A Student Looks at Paul Tillich

PETER BREEDVELD

If somebody would tell you that one of America’s greatest minds will speak in your community, about one of the most interesting topics you can think of, you no doubt would be interested to listen to it. This was the case in Grand Rapids when Dr. Paul Tillich spoke on “The Basic Religious Question and Answer of Our Age.”

To say that Paul Tillich is one of America’s greatest theologians does not imply that he represents Christianity. Tillich represents a school of thought so far removed from Christian thought that we simply cannot call it Christianity.

According to Dr. Tillich, the basic religious question that our society has to face, is the “rediscovery of the dimension of depth.” This depth dimension is the awareness that there is beyond the limitations of man a deeper meaning which transcends his existence. In orthodox terminology we could call this, the search for God and the end of man.

The rediscovery of the depth dimension is characteristic of Tillich philosophy, because it is the answer to the basic religious question that faces us today.

How do we break through the walls of our finite prison and how do we reach the depth of our existence? Many attempts are made to give an answer to this question. Some say the answer is a return to the churches. Tillich’s reply is no, because a church membership of 91% instead of 51% is not the answer to the basic question.

Another approach of society is that we feel that we have to regain religion in order to save our culture. Tillich’s answer is no again, since it is one of the profoundest abuses of religion to use it in order to save the disintegrating trends in our culture. Religion must be used for its own purpose.

The last approach which Tillich rejects is the idea that we have to bring people back to the belief in the existence of God. The question is not whether we “believe in something”—that is not faith! It is not a question whether or not God exists; no, faith is the ground of our being because it means that we are being grasped by the ultimate. That alone is faith.

It would be a mistake to think now that Tillich’s position would finally lead to the orthodox one. By no means! Tillich does not want to walk on any orthodox path. Orthodoxy is, according to him, a vain and proud pharisaism, because it claims to possess God. It drags down God, because it clings to a God who is explained by dogmas.

This orthodox approach is too much for Tillich. That is why he said, “…Nobody can speak of God in terms of our finite world…” and if it is done, it is an absurdity. Who are we to condition the Unconditioned?

Tillich’s scorn is unloaded not only on the head of orthodoxy, modernism also is subject to his wrath. After all, modernism is guilty of the same error as orthodoxy. While the proud orthodox church has made the great mistake of imagining that it is the “blessed possessor” of God, modernism has discarded “him” (it) altogether by making “him” immanent with the universe. No, Tillich does not want to have anything to do with what he calls the limitation of the Absolute.
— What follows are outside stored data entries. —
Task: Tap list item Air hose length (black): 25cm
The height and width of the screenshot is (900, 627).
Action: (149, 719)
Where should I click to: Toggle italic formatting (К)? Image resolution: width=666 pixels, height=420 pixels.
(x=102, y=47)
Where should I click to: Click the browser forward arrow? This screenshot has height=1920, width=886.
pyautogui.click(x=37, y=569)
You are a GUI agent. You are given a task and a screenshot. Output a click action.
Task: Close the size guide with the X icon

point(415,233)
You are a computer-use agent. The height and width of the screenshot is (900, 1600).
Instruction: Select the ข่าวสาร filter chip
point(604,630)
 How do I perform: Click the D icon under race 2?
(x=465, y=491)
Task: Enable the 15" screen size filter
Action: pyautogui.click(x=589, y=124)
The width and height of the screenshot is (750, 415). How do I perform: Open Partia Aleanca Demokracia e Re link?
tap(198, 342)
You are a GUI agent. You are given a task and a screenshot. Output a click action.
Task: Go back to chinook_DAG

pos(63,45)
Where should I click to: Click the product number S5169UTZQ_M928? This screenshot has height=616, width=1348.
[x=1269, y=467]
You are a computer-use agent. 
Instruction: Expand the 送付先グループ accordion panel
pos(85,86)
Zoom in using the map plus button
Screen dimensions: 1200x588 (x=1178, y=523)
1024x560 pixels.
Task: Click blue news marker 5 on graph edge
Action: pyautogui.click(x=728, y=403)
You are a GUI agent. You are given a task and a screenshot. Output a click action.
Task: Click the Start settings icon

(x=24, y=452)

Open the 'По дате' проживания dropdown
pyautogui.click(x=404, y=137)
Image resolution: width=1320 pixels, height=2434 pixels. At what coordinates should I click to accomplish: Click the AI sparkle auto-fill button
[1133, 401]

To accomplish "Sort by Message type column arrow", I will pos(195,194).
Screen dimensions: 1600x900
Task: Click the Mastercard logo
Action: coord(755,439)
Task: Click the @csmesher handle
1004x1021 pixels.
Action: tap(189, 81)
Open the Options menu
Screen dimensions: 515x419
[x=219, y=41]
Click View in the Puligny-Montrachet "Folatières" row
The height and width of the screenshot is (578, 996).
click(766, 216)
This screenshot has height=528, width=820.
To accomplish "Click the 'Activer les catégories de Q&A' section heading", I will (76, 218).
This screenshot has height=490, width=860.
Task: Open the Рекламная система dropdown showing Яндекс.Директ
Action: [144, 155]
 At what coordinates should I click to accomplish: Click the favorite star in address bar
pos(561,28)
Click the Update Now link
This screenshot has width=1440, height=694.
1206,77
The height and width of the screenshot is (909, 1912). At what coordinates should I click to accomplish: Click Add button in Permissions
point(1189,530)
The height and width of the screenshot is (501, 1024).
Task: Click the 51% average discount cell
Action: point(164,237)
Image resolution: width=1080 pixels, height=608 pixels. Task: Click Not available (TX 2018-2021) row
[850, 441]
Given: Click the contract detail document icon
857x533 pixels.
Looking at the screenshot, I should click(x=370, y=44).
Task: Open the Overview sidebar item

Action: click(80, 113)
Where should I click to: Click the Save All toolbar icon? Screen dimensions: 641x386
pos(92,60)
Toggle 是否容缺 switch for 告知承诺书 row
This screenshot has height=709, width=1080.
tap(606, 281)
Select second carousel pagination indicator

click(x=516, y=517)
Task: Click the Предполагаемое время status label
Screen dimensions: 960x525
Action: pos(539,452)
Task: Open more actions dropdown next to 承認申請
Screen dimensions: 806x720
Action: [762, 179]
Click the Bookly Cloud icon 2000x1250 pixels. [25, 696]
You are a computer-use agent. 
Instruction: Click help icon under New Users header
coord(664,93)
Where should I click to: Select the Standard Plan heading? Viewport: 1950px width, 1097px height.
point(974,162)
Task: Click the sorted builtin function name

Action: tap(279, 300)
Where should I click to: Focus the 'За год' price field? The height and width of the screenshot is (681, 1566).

However, Tillich finds an answer in his search for the “Absolute.” He finds an answer for the ultimate meaning of man’s existence. This answer is found by means of the Christian symbols. These symbols are for Tillich the creation, the resurrection, the last judgment and the kingdom of God. By means of these symbols the human mind can approach the “Absolute,” because these symbols are means which transcend themselves. Through these symbols we can grasp the “Ultimate,” through these symbols we can grasp that which grasps us. Thus spoke Tillich.

The basic weakness in Tillich’s approach is that his religious question and answer are not analyzed on the basis of Scripture. The supremacy of Scripture is not acknowledged in Tillich’s premises.

If Tillich would have taken the Bible as his criterium, the formulation of his basic religious question would have changed altogether. Since the Bible speaks about a covenantal relationship between Creator and creature, the question is, How can sinful man again have communion with God? When the Christian asks this question, God gives the answer. God spoke and he speaks through the redemption wrought at Calvary. This redemption had a cosmological significance because all of history was involved. This redemption was the answer of God which transcended history.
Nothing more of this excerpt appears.